Des dessins provenant des ressources du cnam sont exposés, tels que certains lavis de plans de machines qui expriment le traitement chromatique codifié. La normalisation du dessin technique, projet latent depuis la création du musée en 1794, apparaît à son apogée entre démonstration et rétrospective sur la géométrie descriptive de Gaspard Monge. L’histoire du dessin technique y est retracée, sans en faire une anthologie, afin de nous permettre de mieux comprendre la maîtrise de l’artiste.

Les Cités obscures © Collection personnelle de François Schuiten

Les Cités obscures
© Collection personnelle de François Schuiten

Présenté comme un reflet décalé de la Terre, ce monde nous ressemble et pourtant est loin de fonctionner comme le nôtre. A son image, des « inventeurs inventés » tels que Axel Wappendorf. C’est aussi l’occasion d’observer les premiers globes terrestres et le magnétarium d’Henry Wilde. En écho à certains dessins tels que L’obus céleste, l’immersion dans cet imaginaire est une invitation à la création.
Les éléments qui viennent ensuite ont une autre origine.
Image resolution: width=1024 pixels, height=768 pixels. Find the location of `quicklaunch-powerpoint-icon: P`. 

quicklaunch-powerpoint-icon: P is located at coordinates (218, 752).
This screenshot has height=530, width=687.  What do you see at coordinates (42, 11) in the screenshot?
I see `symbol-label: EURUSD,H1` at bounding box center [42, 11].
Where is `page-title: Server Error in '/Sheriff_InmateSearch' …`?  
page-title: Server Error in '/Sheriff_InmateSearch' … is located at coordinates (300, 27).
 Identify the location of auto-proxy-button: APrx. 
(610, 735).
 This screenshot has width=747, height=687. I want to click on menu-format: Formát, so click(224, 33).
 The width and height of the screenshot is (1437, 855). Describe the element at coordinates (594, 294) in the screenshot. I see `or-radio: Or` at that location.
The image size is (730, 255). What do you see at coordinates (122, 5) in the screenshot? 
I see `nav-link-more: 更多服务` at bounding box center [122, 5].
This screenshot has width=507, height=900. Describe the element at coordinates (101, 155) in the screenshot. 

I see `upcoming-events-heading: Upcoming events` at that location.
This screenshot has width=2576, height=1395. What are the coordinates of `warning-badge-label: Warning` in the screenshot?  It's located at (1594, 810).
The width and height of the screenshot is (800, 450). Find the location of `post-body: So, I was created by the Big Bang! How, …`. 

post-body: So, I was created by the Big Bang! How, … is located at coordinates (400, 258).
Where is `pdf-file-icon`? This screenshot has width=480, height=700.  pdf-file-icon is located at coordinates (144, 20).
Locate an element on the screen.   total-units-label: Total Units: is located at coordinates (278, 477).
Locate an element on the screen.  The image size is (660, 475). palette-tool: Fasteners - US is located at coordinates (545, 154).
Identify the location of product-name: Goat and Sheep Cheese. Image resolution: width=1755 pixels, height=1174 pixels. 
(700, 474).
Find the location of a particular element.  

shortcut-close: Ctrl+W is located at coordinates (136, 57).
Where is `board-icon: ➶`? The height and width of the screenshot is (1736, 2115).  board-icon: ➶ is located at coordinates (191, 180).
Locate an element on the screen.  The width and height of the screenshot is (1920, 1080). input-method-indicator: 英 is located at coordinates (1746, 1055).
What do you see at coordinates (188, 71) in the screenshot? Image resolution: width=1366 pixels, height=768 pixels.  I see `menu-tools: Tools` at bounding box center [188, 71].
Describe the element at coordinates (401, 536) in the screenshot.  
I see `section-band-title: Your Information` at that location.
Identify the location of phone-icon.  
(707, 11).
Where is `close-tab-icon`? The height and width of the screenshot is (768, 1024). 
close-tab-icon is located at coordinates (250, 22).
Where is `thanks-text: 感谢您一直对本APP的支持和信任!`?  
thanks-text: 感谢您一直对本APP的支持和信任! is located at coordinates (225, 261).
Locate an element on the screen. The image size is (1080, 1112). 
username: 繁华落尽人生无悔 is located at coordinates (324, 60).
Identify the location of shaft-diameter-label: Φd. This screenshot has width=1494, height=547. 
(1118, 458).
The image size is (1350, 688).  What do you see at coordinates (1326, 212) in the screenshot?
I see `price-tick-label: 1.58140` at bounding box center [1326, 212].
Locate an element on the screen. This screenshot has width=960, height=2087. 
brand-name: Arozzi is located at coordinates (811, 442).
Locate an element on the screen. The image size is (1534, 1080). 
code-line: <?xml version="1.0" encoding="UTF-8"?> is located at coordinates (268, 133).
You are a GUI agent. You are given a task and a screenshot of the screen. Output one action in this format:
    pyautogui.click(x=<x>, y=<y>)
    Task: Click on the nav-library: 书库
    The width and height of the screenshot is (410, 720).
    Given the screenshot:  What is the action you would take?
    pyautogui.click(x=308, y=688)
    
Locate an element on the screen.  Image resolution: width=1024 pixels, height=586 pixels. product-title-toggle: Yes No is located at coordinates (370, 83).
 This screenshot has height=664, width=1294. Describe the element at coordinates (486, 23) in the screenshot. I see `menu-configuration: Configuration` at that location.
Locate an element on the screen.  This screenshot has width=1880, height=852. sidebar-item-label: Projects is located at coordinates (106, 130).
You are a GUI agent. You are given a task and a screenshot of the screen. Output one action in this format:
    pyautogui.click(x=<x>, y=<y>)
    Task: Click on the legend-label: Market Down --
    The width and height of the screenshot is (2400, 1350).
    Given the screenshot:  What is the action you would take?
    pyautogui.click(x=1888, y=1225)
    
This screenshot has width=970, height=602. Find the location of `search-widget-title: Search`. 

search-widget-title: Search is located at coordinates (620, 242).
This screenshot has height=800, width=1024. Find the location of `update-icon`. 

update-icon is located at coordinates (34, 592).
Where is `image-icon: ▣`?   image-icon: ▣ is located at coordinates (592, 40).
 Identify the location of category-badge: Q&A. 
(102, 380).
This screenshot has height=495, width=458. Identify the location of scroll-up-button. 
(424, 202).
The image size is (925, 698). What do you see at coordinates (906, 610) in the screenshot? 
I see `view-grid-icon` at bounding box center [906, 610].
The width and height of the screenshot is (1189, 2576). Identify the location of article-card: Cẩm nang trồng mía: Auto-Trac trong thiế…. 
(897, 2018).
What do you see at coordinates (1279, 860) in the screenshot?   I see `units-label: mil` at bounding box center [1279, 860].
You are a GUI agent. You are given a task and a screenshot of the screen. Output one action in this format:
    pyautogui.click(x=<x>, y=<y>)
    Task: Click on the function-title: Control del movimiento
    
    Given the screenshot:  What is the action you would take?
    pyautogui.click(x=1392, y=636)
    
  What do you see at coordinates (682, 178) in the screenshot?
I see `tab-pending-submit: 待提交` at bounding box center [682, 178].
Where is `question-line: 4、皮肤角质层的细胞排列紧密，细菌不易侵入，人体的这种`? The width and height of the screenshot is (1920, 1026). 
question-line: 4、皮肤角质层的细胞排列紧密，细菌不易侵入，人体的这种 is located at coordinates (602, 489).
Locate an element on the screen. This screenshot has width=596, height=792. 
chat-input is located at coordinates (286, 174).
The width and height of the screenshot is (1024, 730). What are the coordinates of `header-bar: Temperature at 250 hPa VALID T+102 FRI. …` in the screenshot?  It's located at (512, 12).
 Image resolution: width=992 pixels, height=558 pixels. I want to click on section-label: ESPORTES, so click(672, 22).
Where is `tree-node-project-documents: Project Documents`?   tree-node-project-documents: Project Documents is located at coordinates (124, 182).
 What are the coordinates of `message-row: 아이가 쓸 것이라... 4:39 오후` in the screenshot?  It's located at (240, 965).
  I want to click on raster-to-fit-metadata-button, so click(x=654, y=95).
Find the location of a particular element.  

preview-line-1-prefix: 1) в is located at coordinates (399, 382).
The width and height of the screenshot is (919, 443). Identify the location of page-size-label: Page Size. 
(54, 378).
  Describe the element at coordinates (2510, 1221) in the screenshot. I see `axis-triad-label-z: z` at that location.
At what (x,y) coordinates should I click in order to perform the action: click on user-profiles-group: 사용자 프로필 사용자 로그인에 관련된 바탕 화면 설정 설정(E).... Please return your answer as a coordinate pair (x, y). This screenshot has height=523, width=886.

Planétaire (1725-1752), Thomas Heath © Musée des arts et métiers-Cnam/photo Sylvain Pelly

Planétaire (1725-1752), Thomas Heath
© Musée des arts et métiers-Cnam/photo Sylvain Pelly

Des desseins pour plus tard?

Véritable coup de publicité qui donne envie de lire toutes les BD des artistes, Machines à dessiner a su allier mise en scène du progrès et réalisme magique. Là où l’art défie la science, Paris s’est fait une beauté pour l’occasion. Y est même exploité le potentiel poétique de la machine à vapeur – point incontournable du mélange entre art graphique et science des techniques. Cette manière de saisir le monde incarne la volonté de reproduire en quantité avec la machine comme allégorie de l’industrialisation. Etroitement liée avec l’évolution du monde actuel, l’exposition nous en éloigne pourtant totalement. Peeters et Schuiten nous offrent ainsi un souffle d’air frais à l’ère de la réalité augmentée, et nous livrent les secrets de leur talent tout en jonglant avec les avancées du monde et de ses techniques. Une ingénierie du rêve qui montre qu’échange et partage sont les clés de la magie.

 

Les + : A la fin, une pièce où nous pouvons nous imaginer virtuoses du dessin technique est aménagée. Sont fournis dessins, papiers, postes de travail et modèles – de petites machines exposées pour l’occasion. Nous pouvons aussi voir les planches originales de la nouvelle bande dessinée des artistes, Revoir Paris, où notre belle capitale est revisitée dans une fiction criante de réalisme, dans laquelle Paris du XXIIème siècle voit le Centre Pompidou au bord de l’eau.

 

Les – : Aucun, même l’entrée est régulée pour qu’il n’y ait pas trop de monde à la fois dans la salle d’exposition temporaire relativement petite. Il faut par ailleurs bien penser à conserver son ticket pendant l’exposition car il y a un checking à l’entrée et un autre avant la seconde salle.

 

« Machines à dessiner, Schuiten & Peeters », exposition temporaire au Musée des Arts et Métiers (cnam) jusqu’au 26 mars 2017.

Adresse : 60 rue Réaumur, Paris 3e

Site internet : http://www.arts-et-metiers.net/musee/machines-dessiner

Horaires :

  • Mardi au mercredi : 10h00 – 18h00
  • Jeudi : 10h00 – 21h30
  • Vendredi au dimanche : 10h00 – 18h00

Visites guidées : Tous les jours à 15h30.

Tarifs : 6 euros, 4 euros tarif réduit.